USP9X may be even more interesting mechanistically. The study shows that USP9X interacts with HER2 and helps regulate HER2 protein stability. Inhibiting USP9X increased HER2 ubiquitination and promoted more efficient trafficking of HER2 to lysosomes after T-DXd treatment. That matters because lysosomal delivery is essential for ADC processing and payload release. As a result, USP9X inhibition made HER2-low cells more sensitive not only to T-DXd but also to T-DM1. In vivo, combining a USP9X inhibitor with T-DXd improved tumor control and significantly prolonged recurrence-free survival. The authors also found that USP9X expression was higher in post-treatment tumors from patients who did not achieve pCR in the NCT02326974 clinical trial cohort, which adds clinical plausibility to the target (Metzger Filho et al., 2021; Li et al., 2024).

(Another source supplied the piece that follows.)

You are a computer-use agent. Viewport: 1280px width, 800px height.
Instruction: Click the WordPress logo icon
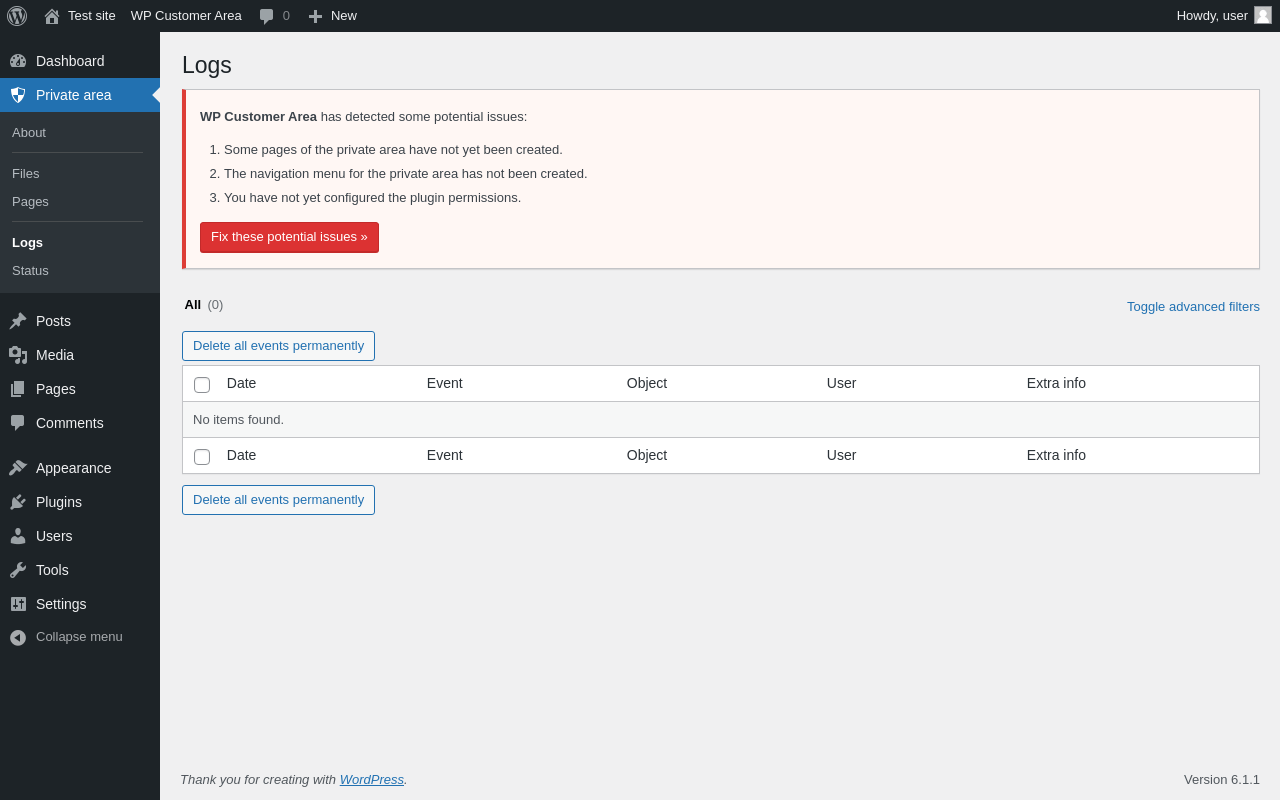pos(17,16)
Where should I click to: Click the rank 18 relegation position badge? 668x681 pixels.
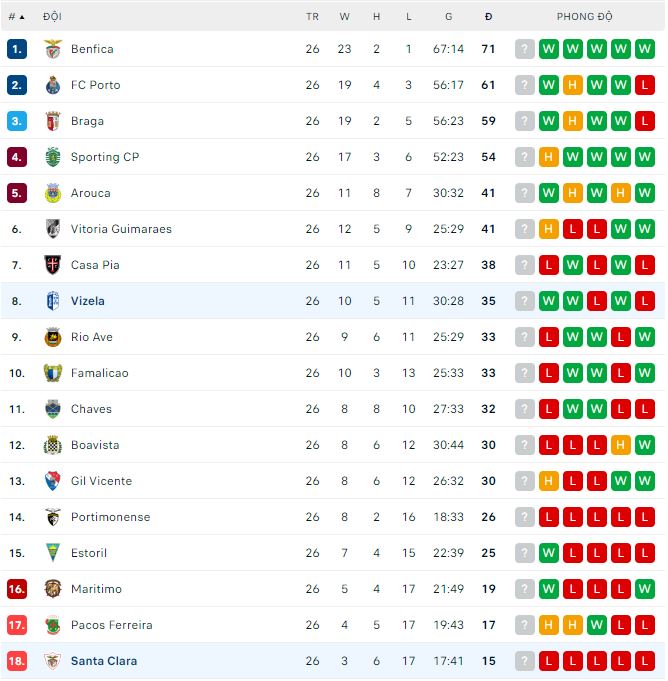(x=17, y=661)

What This Could Mean for Treatment Sequencing
The discussion section places these findings in a broader clinical context. The authors argue that HER2 heterogeneity itself may function as a biomarker of relative resistance to HER2-targeted ADCs. They also note that HER2-low subclones remained sensitive to HER2 kinase inhibitors, supporting combination approaches that could hit both HER2-high and HER2-low compartments at the same time. In their models, combining T-DXd with neratinib was more effective than either agent alone. While toxicity may limit immediate frontline use of such strategies, the concept is biologically strong and deserves further exploration (Freedman et al., 2024; Li et al., 2020).

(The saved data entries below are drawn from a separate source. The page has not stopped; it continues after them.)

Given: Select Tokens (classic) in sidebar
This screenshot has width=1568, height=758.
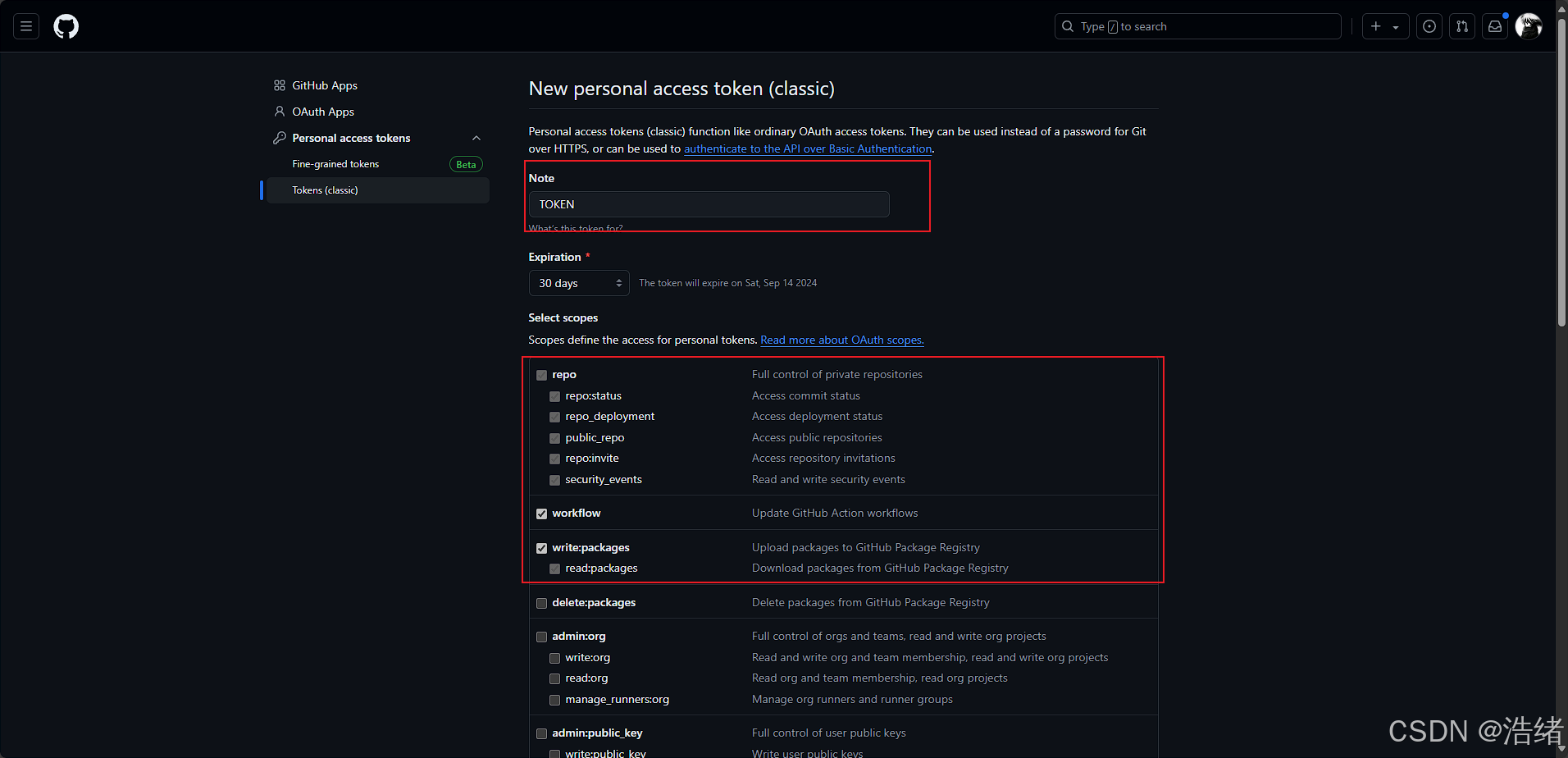Looking at the screenshot, I should (326, 190).
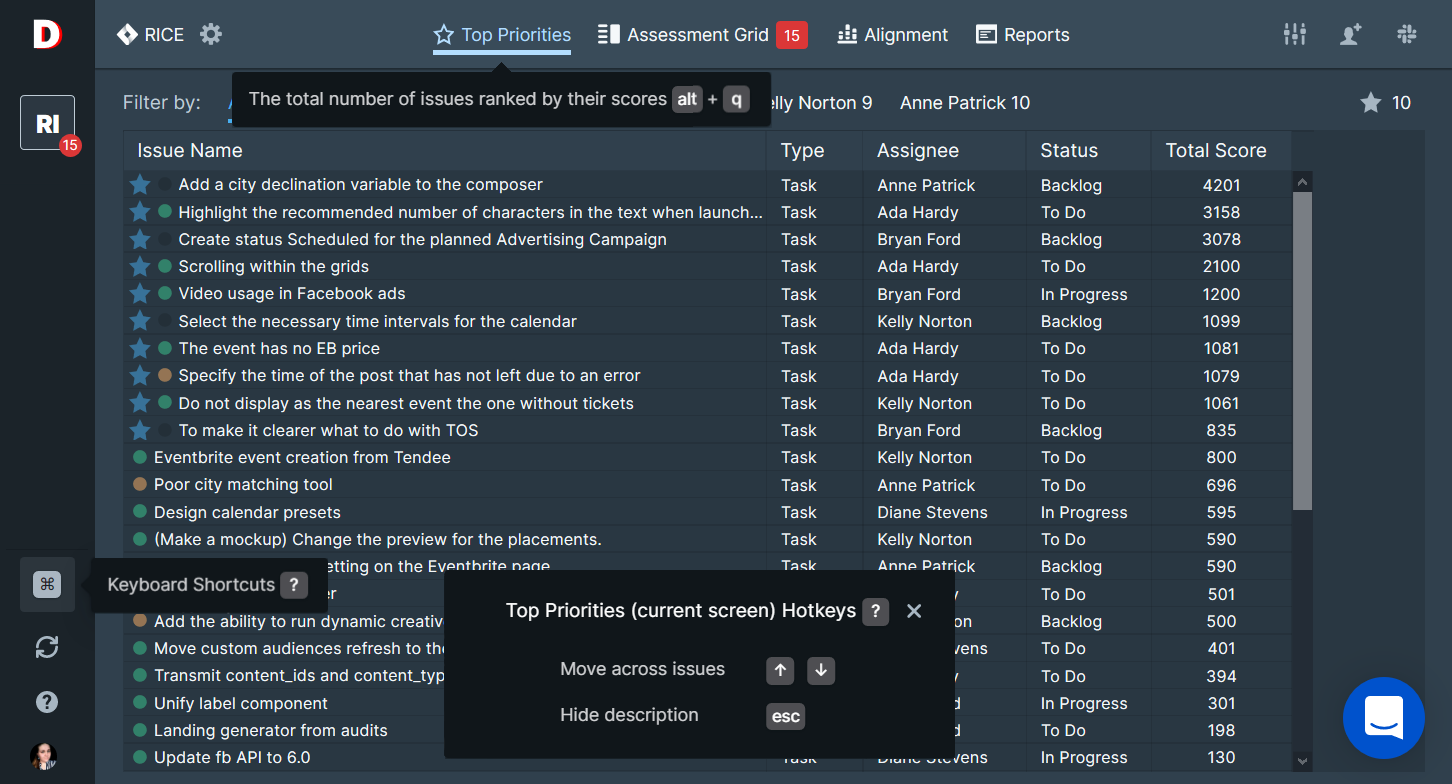Open the help question mark icon
This screenshot has width=1452, height=784.
(47, 702)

The paper also tempers enthusiasm appropriately. These are sophisticated preclinical systems, but they are still models. USP9X inhibitors remain early in development, and combinations that deepen ADC activity must be evaluated carefully for safety. Even so, the study succeeds in doing something valuable: it moves the field from a vague recognition that “heterogeneous tumors do worse” to a specific, testable biological explanation for why that happens.

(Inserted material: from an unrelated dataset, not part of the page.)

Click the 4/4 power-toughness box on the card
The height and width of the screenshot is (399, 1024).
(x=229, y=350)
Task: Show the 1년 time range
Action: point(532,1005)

A More Practical View of HER2-Positive Disease
For clinicians and researchers, the message is straightforward. Not every HER2-positive tumor should be expected to respond like a uniformly HER2-addicted tumor. Some contain a therapeutically important HER2-low compartment that can endure ADC exposure, shape recurrence, and potentially be targeted through alternative or combination strategies. Goyette et al. provide a persuasive preclinical framework showing that HER2 heterogeneity is both a mechanism of resistance and a therapeutic opportunity.
In breast cancer, that may influence how future trials stratify patients, how resistance biopsies are interpreted, and how combinations around T-DXd are designed. More broadly, the work may have implications beyond breast cancer, since HER2 heterogeneity has also been reported in gastric and endometrial tumors. The central lesson is that the presence of HER2 is not the whole story. The distribution of HER2 within a tumor may be just as important.